Major Complaint:  Feedback Could Have Been Handled Better (Maybe Next Time)


In early May there was discussion about the formation of a code of conduct committee, in which I argued (successfully) that it was extremely important that the committee be geographically and culturally diverse so as to avoid one country's politics being unintentionally internationalized through a code of conduct.  This was accepted and as I will go into below this is the single most important protection we have against misuse of the code of conduct to push political agendas on the community.  However after this discussion there was no further solicitation for feedback until mid-September.

In Mid-September, the Code of Conduct plan was submitted to the list.  In the new code of conduct was a surprising amendment which had been made the previous month, expanding the code of conduct to all interactions between community members unless another code of conduct applied and superseded the PostgreSQL community code of conduct.  I objected to this as did several others with actionable criticism and alternatives.  Unfortunately we were joined by a large numbers of people wanting to relitigate whether we needed a code of conduct in the first place.   Those of us with actionable feedback were told that no changes would be made for about a year.  In essence what looked like a public comment period was not and the more actionable feedback was, the more clearly it was ignored.

Had there been an actual comment period on the proposed language, I maintain that things would have been more tame, but ignoring even actionable feedback in such a period, in my view, helped throw fuel on the fire regarding those who wanted to re-litigate the whole concept because it further helped push the view that a plan was announced and then any concern ignored.  This was unfortunate.  If there had been a comment period, a deliberation, and a final draft things would have gone better.

I hope that next time such a process is followed, where feedback on proposed final wording is taken before the decision is made to refuse to make changes for a year.

Why We Have Codes of Conduct


Humans are social animals.  Groups of humans form social groups, which often have group infrastructure which needs to be managed.  Open source thus has all of the political considerations of a multi-national collaborative community and this includes management of common infrastructure, and how we treat each other.  The kinds of social relationships and interactions that we have in the community are shaped by our culture, gender, and outlook on life, and in an international project there can be a lot of problems.  When national political issues are kept out of the project and the project consists mostly of people who are willing to defend themselves possibly aggressively, a project can get along ok without a code of conduct, but as things change, it is important that there be a means of resolving conflicts within the community.  Hence one needs a dedicated committee and a document which reminds people to act in ways that keep the peace.

Codes of conduct thus have a role in ensuring that people can come together and work in a collegial and civil manner across cultural, political and other disagreements, and continue to build the great software that we all rely on.  In this regard I think the PostgreSQL community has hit the most important milestones and begun to build a code of conduct infrastructure which can last and ensure that the code of conduct does not turn into a way of one group of people forcing a political agenda on the world.

I have been to many conferences.  Often at some point discussions turn to politics in some way.  With the exception of one conversation, these comments have been thoughtful, receptive, and mutually entertaining but in that one exception, I saw a certain degree of aggressiveness that might, for others, even rise to the level of physical intimidation.  A reminder that we all need to genuinely be nice to eachother is a step in the right direction.

Set problem 1: Return the part of the post on the PostgreSQL code of conduct from "In Mid-September, the" up to and including "it was ignored.".
Set problem 2: Translate this sentence from the post on the PostgreSQL code of conduct into Spanish: "Groups of humans form social groups, which often have group infrastructure which needs to be managed."
Set problem 3: Write what comes next in the post on the PostgreSQL code of conduct, picking up after its final sentence.

Listing:
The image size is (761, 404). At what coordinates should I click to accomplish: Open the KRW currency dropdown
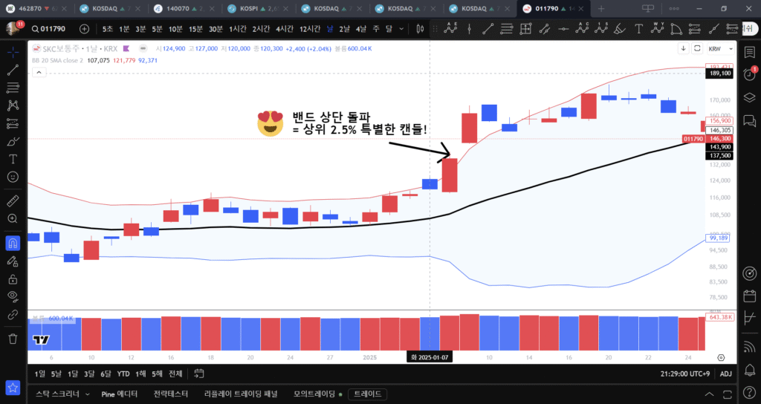coord(715,48)
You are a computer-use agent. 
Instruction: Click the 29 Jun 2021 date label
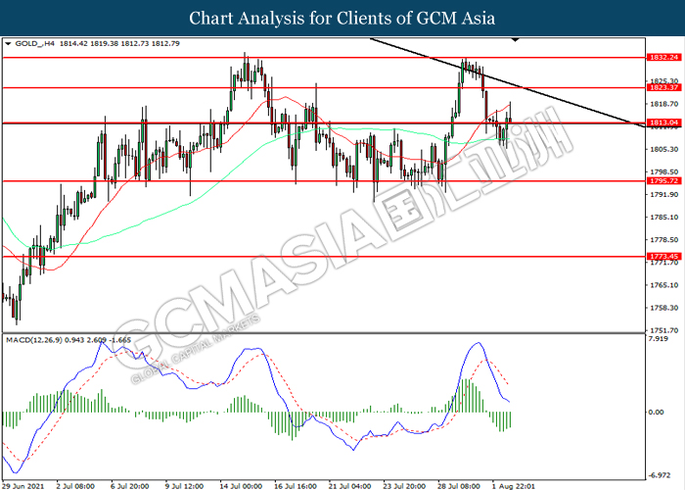[24, 483]
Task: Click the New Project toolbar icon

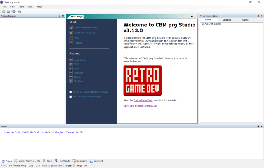Action: [3, 12]
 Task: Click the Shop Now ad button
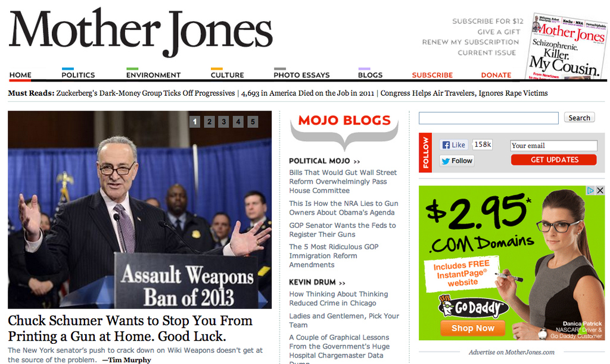pos(472,328)
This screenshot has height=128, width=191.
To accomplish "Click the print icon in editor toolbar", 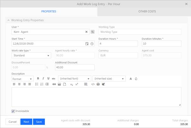I will pyautogui.click(x=98, y=84).
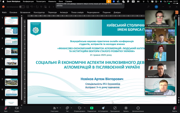Viewport: 180px width, 113px height.
Task: Expand audio options arrow next to Звук
Action: [10, 108]
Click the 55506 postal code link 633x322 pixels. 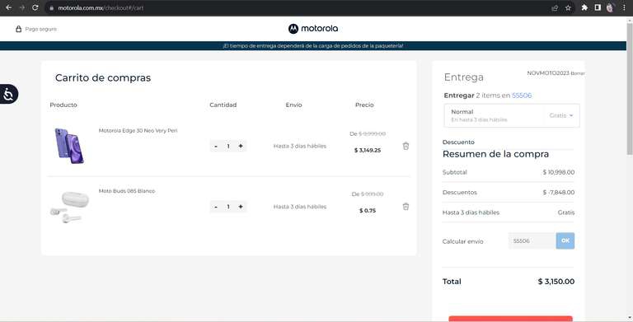(522, 96)
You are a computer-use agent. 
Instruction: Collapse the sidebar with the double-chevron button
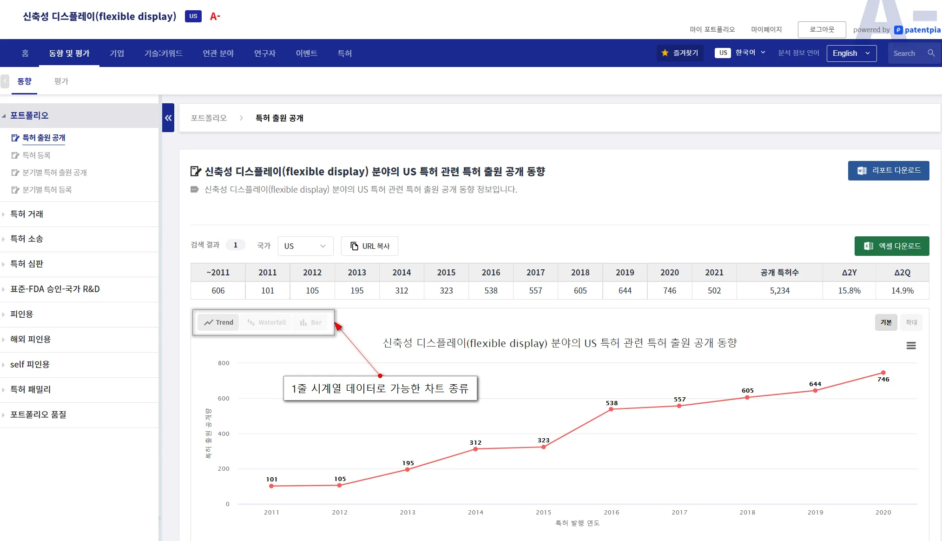168,118
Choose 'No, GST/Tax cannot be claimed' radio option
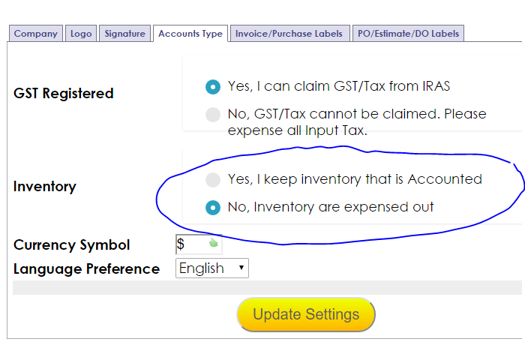 coord(213,115)
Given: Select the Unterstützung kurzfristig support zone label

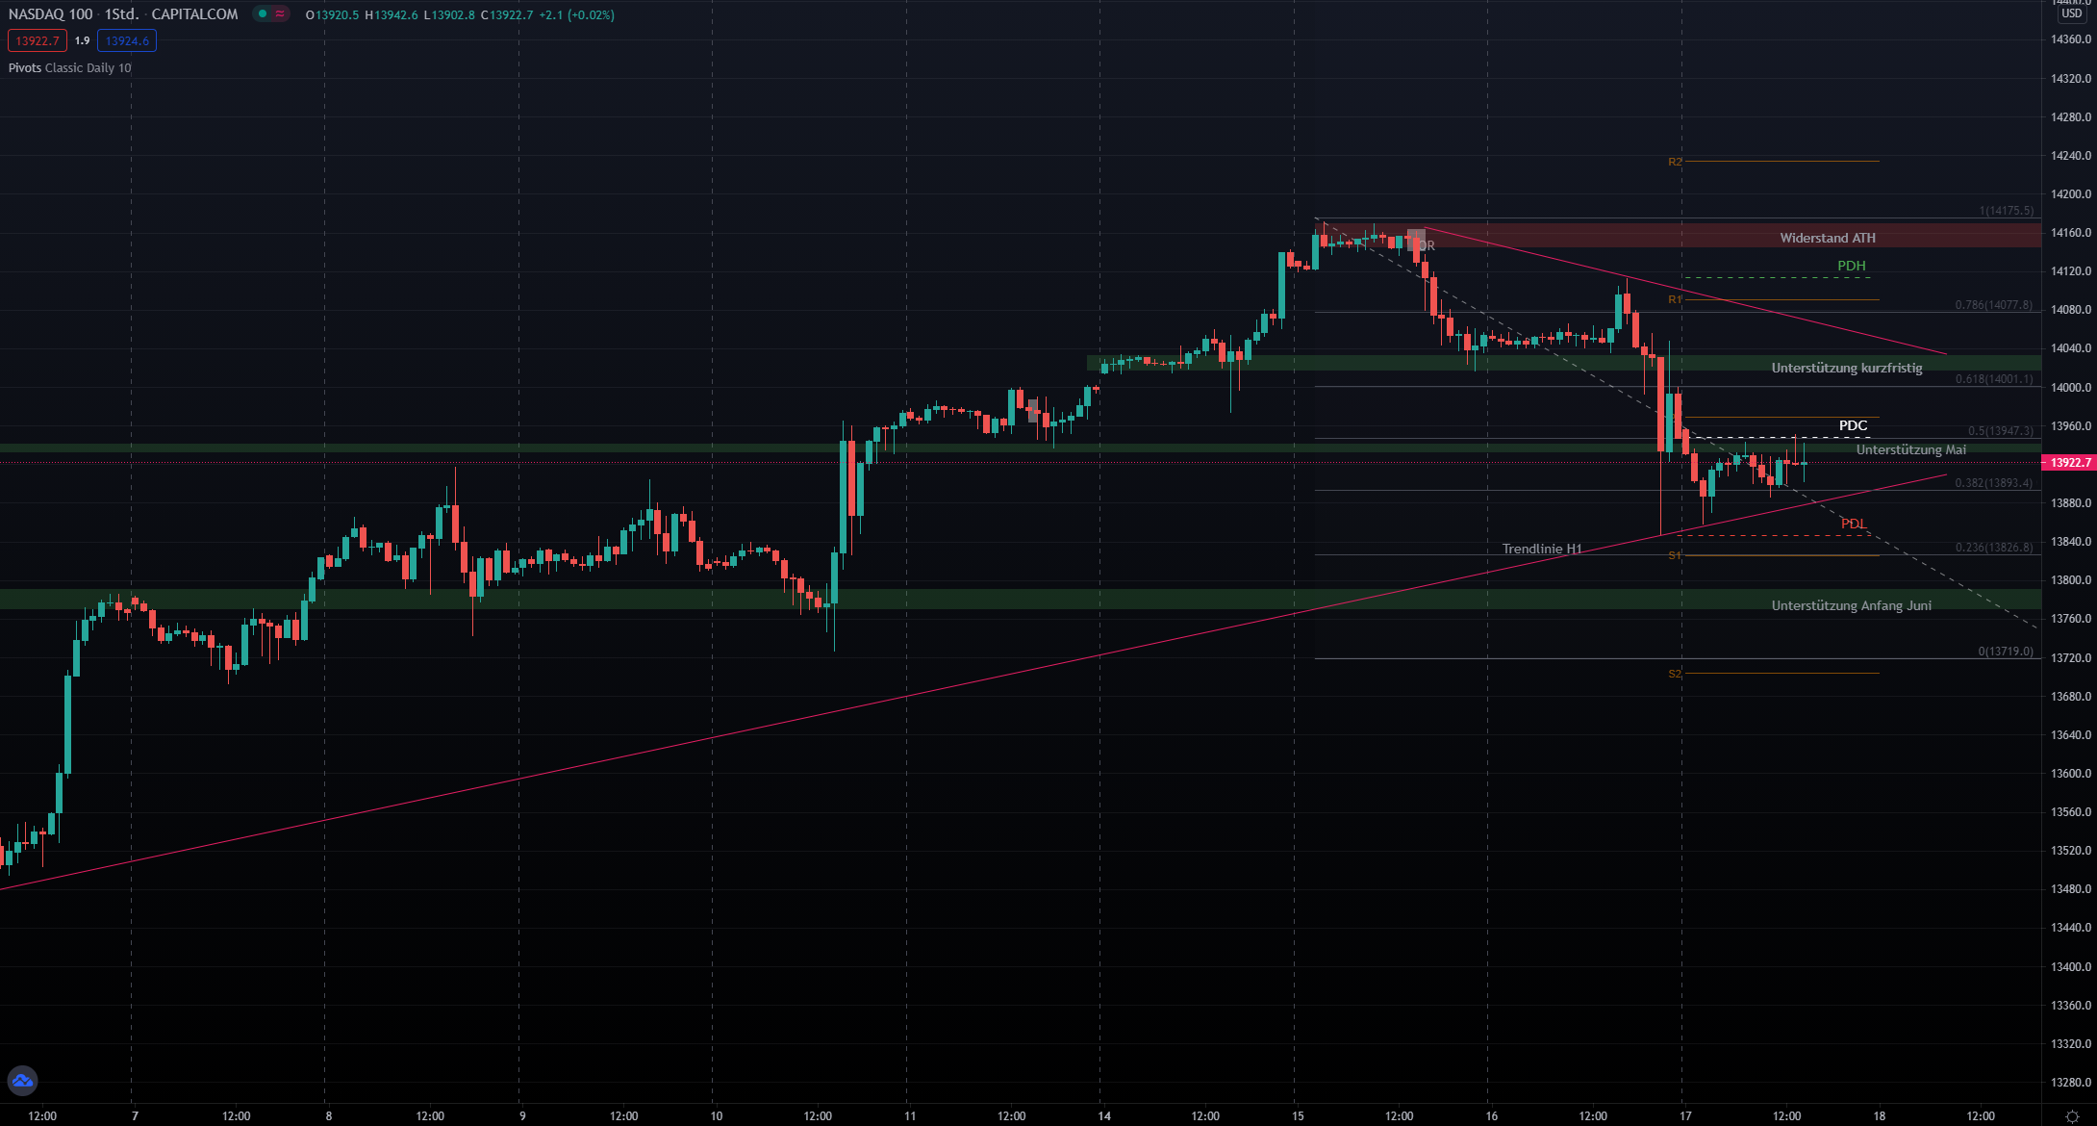Looking at the screenshot, I should point(1846,368).
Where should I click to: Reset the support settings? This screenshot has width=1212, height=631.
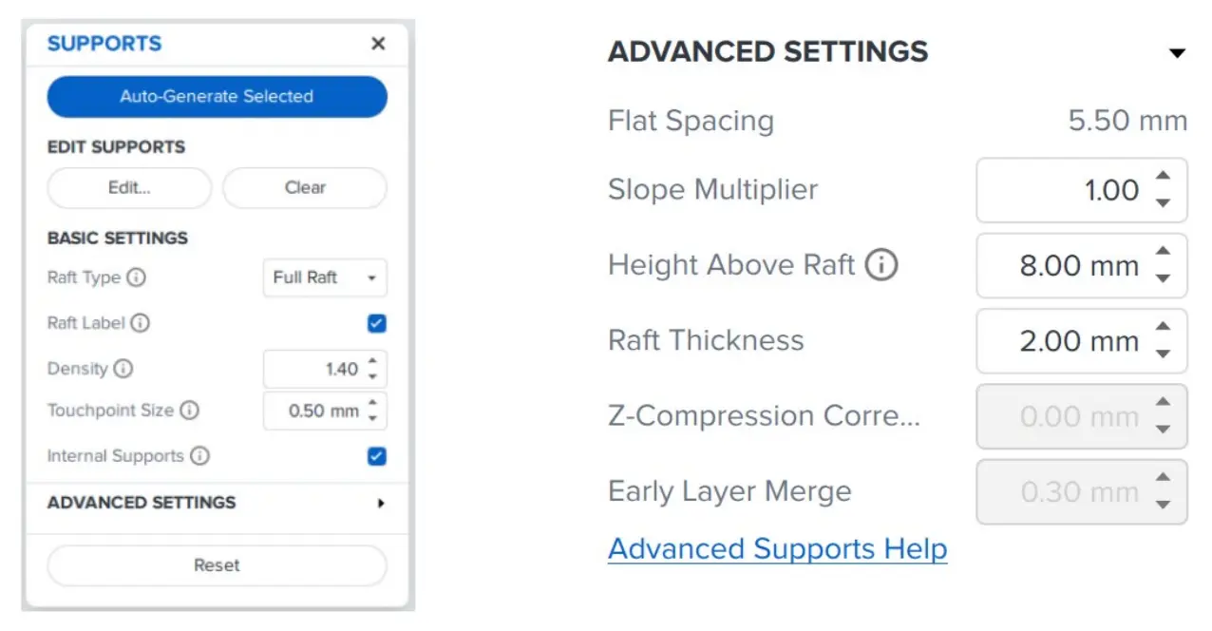(x=217, y=565)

Answer 1:
In Mid-September, the Code of Conduct plan was submitted to the list.  In the new code of conduct was a surprising amendment which had been made the previous month, expanding the code of conduct to all interactions between community members unless another code of conduct applied and superseded the PostgreSQL community code of conduct.  I objected to this as did several others with actionable criticism and alternatives.  Unfortunately we were joined by a large numbers of people wanting to relitigate whether we needed a code of conduct in the first place.   Those of us with actionable feedback were told that no changes would be made for about a year.  In essence what looked like a public comment period was not and the more actionable feedback was, the more clearly it was ignored.

Answer 2: Los grupos de seres humanos forman grupos sociales, que a menudo tienen una infraestructura de grupo que necesita ser gestionada.

Answer 3:
Codes of conduct cannot create fairness.  They cannot create social justice.  They cannot broaden meritocracy to community contribution beyond code.  Those things have to be done through other means, but they can remind everyone to treat each other collegially and to respect differences of opinion and so forth.

However, codes of conduct cannot enable merely formalities to defeat this purpose.  A campaign of harassment that is taken off-list is at least as much of a problem as discussions on-list.  Therefore community-related conversations are things which might have to sometimes fall under the jurisdiction of community conflict adjudication mechanisms such as the Code of Conflict.

What PostgreSQL is Doing Right


The danger in any code of conduct is that an internal controversy from one country or culture will be read into disputes in a way which ensures that other cultural groups do not feel comfortable participating.  GLBT issues are an area where this commonly comes up, and in a project where you have a lot of involvement from countries where the views are very different from those of the US, this leads to big problems.  On one hand, some people may see others' cultural views as invalidating their sexual identity, while others would see views pushing universalism in GLBT rights as invalidating their cultural identity.  These issues cannot be resolved without retreating to a single cultural context as the norm, discouraging participation from much of the world, and thus need to be outside what a code of conduct handles.  In this case it does not matter what one believes to be the right approach, but rather the fact that the consequences of siding with either side in such a controversy would be devastating for the community.

One of the key points of the current Code of Conduct is that the committee is itself geographically and culturally diverse.  This ensures that the intra-committee cultural divisions will help ensure that the committee cannot just bull-doze a political orthodoxy out of fear of how a domestic controversy might be perceived.  The cultural diversity thus is an immense protection and it effectively ensures that there is a right to engage in the free struggle of political opinion in one's own country.

From a responsibility to civic engagement comes a right to such a free struggle of political opinion, and in my view this is something which is effectively preserved in the community today.  Note that this would not apply to trying to position the PostgreSQL project as against any political, cultural, or other group.  Nor should it protect actual personally directed harassment against any member for any reason.  I believe that the committee is capable of drawing these lines and hence I see the PostgreSQL project as off to a shaky but viable start.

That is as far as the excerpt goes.